Research showed that wealthier and more educated women face this same imperative to have boys as uneducated poor woman. “If birth of a girl in a poor family is disappointment , it is a tragedy for rich family to have a girl.”
It can be pointed out that development seemed to have failed to help Indian girls. In India, more than 1.5 million fewer girls are born each year than predicted. More girls die before the age of five.
Having more money, a better education and belonging to higher caste; all of these raise the probability that a family will discriminate against its daughters. While increasing women's decision making power would reduce discrimination against girls in some parts it would make thins worse in north and west of India.
When women's power is increased they use it to favor boys.
In an another article published in the Times, reference were made to comments by the Nobel Prize winner Indian economist Amartya Sen, who once commented that more than 100 million women are missing.
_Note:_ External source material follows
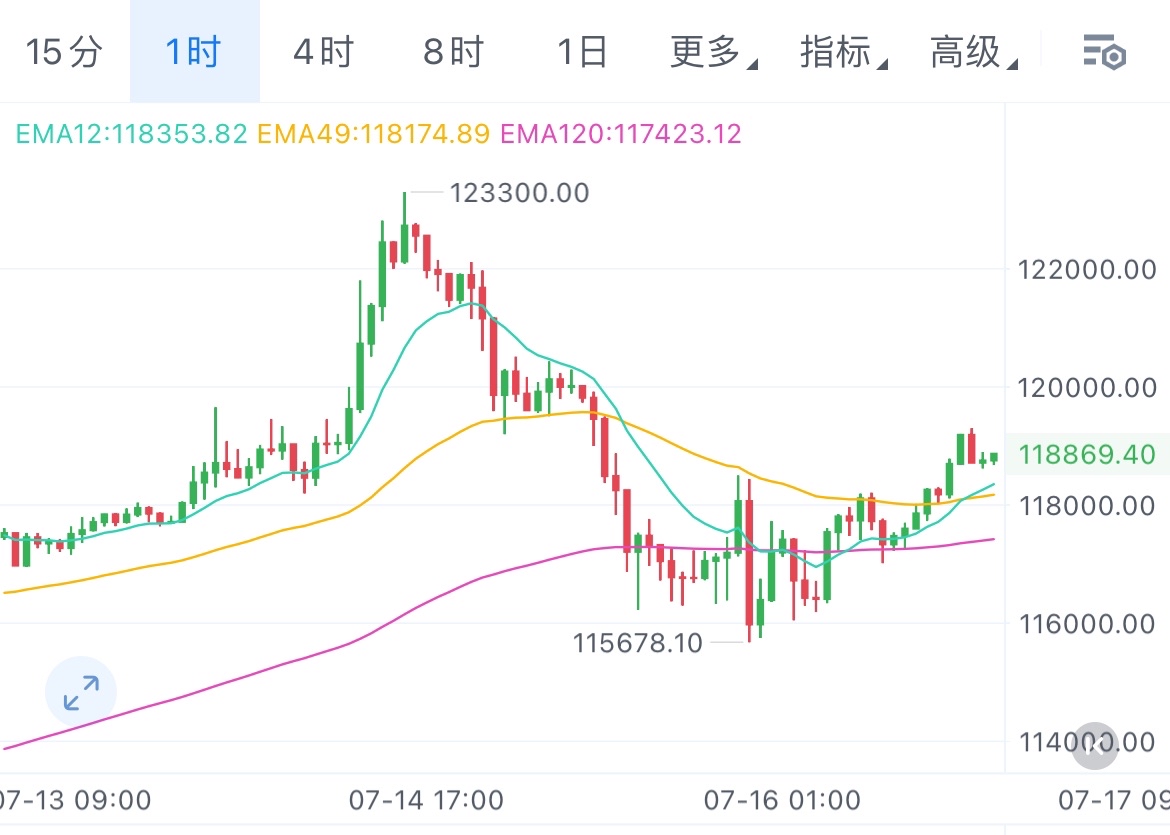Click the 115678.10 low price marker
1170x835 pixels.
(x=637, y=643)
Sen pointed out, “Women live longer than men, so there are more females than males in much of the world. India has 108 females for every 100 while China has 107. As an implication 107 million females are missing from the globe today.” By comparison, the U.S. is closer to average: 105 boys for every 100 girls this year.
It's one thing to wish for a boy or a girl when pregnant; but it's something else entirely to take steps to guarantee your wish comes true. In China and India the ratio of boys to girls is so lopsided that economists project there may be as many as 30 to 40 million more men than women of marriageable age in both countries by 2020. The growing imbalance slows in older age because women tend to outlive men, with the ratio in both countries falling to about 106 men per 100 women after age 60. But such figures are cold comfort for younger men who lack marriage prospects in their age groups.
New York Times journalist-activist Nicholas Kristof commented in his article, 'Girls vanish because they don't get the same health care and food as boys. In India they are less likely to be vaccinated than boys and are taken to hospital only when they are sicker. The girls in India from 1 to 5 years of age are 50 percent more likely to die than boys of their age. Ultrasound machines have allowed a pregnant woman to find out the sex of her fetus and get an abortion if it is female. More girls are missing because they are female than men are killed on the battle field in all the wars of the 20th century'.